In the optimistic scenario, symptomatic cases would be about 1.5 million in Delhi, with roughly 500,000 each in Mumbai, Kolkata and Bengaluru. This would peak over a period of 200 days, beginning February, says the report dated February 27.

In the pessimistic scenario, the symptomatic cases would be about 10 million in Delhi, and 4 million in Mumbai. This will peak in just 50 days from February.

But in a hypothetical, optimistic scenario, the peak is really low - about just 200,000 cases in Delhi - that too in about 700 days. This scenario assumes that half of those who show symptoms are quarantined, and that too within three days.

"You have to remember this is purely a mathematical model done about a month back," ICMR's Director General, Balram Bhargav, said in response to NDTV's question.

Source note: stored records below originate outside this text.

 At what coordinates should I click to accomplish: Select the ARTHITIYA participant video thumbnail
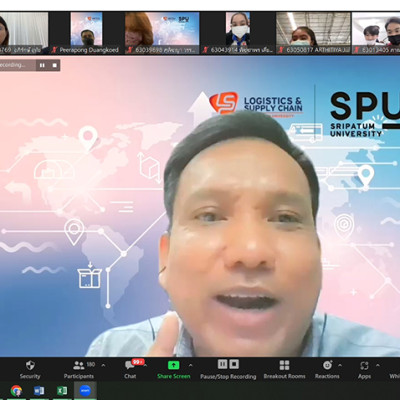click(x=313, y=33)
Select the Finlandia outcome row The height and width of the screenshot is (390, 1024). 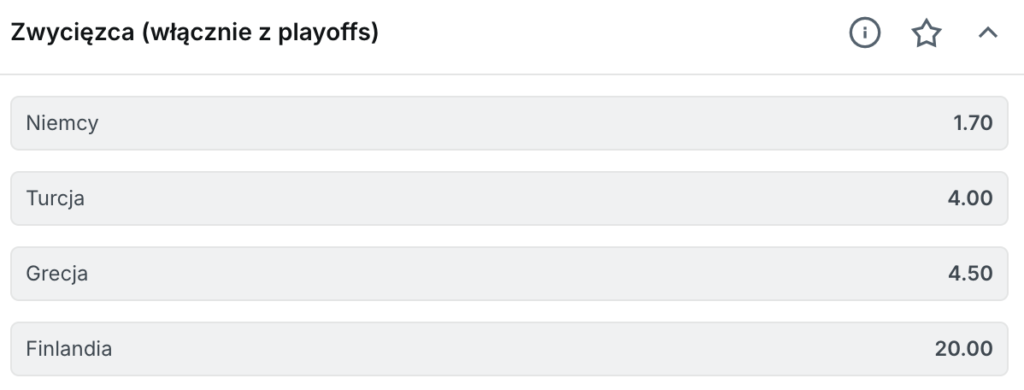point(509,348)

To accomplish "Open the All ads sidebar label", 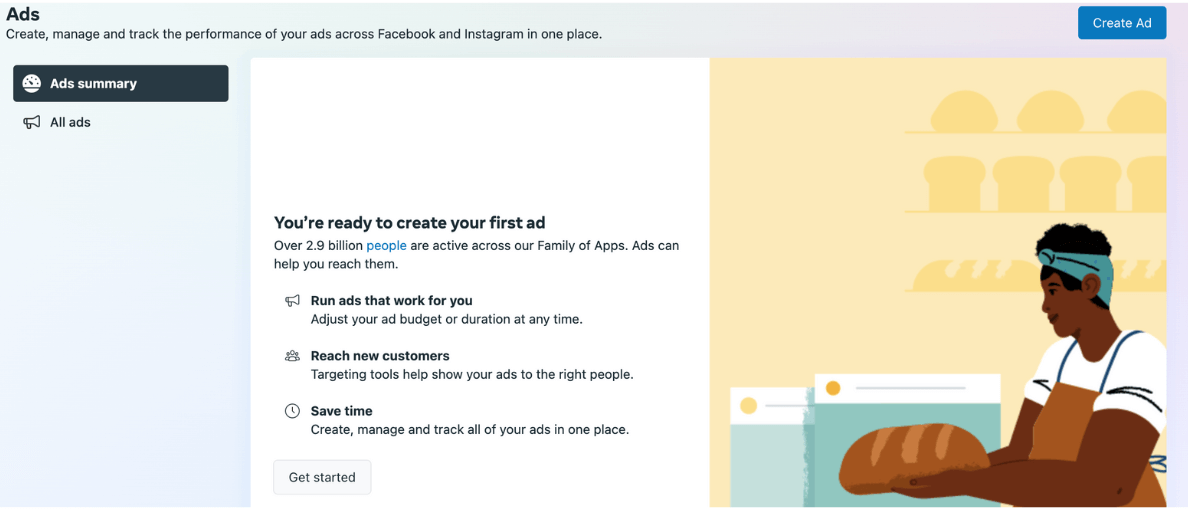I will click(70, 122).
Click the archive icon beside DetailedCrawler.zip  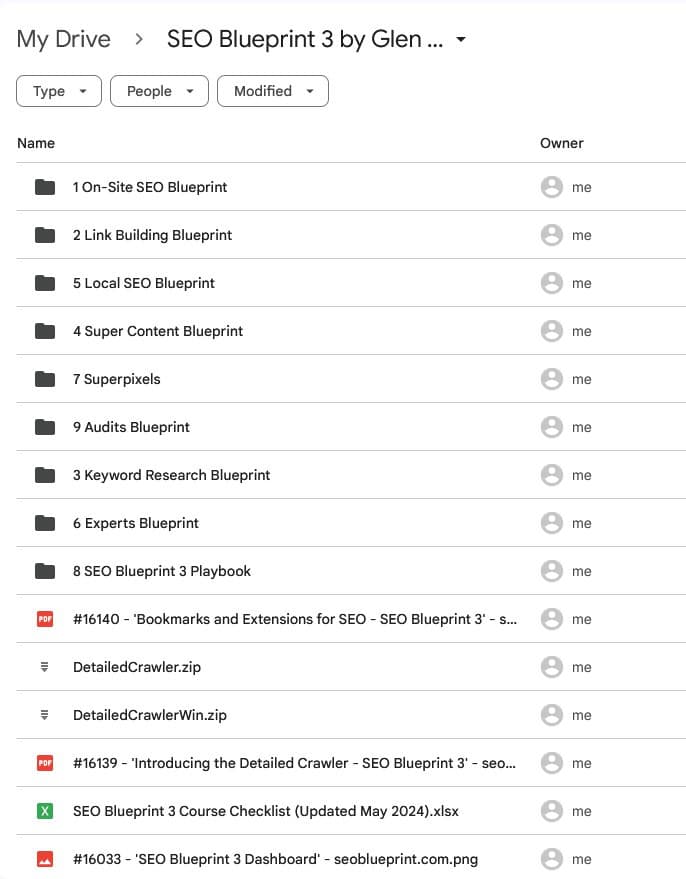[44, 667]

Much of the report focuses on airports in Delhi, Mumbai, Kolkata and Bengaluru being India's major international travel hubs, and as the virus was initially spread via passengers.

The government says it has screened over 15 lakh people at the airport.

But this report says, quoting one study, that an estimated 46 per cent of infected travelers would not be detected by thermal screening at airports. Another study estimated that travel screening would miss more than half of the infected travellers on account of being asymptomatic, being unaware of exposure, and depending on the incubation period, being asymptomatic or being unaware of exposure.

The government began thermal screening at airports earlier this month, not in February.

So while these major international airports were analyzed as the most likely causes of the spread, the report points out that "no fast-test kits (are) available to identify asymptomatic cases at airports."

But it also says testing all of them in laboratories would be "impractical" because of the increasing number of passengers. And the report only modeled on passenger data from China, not from the rest of the world, where cases exploded after this report was prepared.

The ban on domestic flights today comes in the backdrop of this report and the fact that most of the confirmed cases so far are air travelers or those who got the highly contagious infection from them. The government maintains that the third stage, community transmission, has not begun.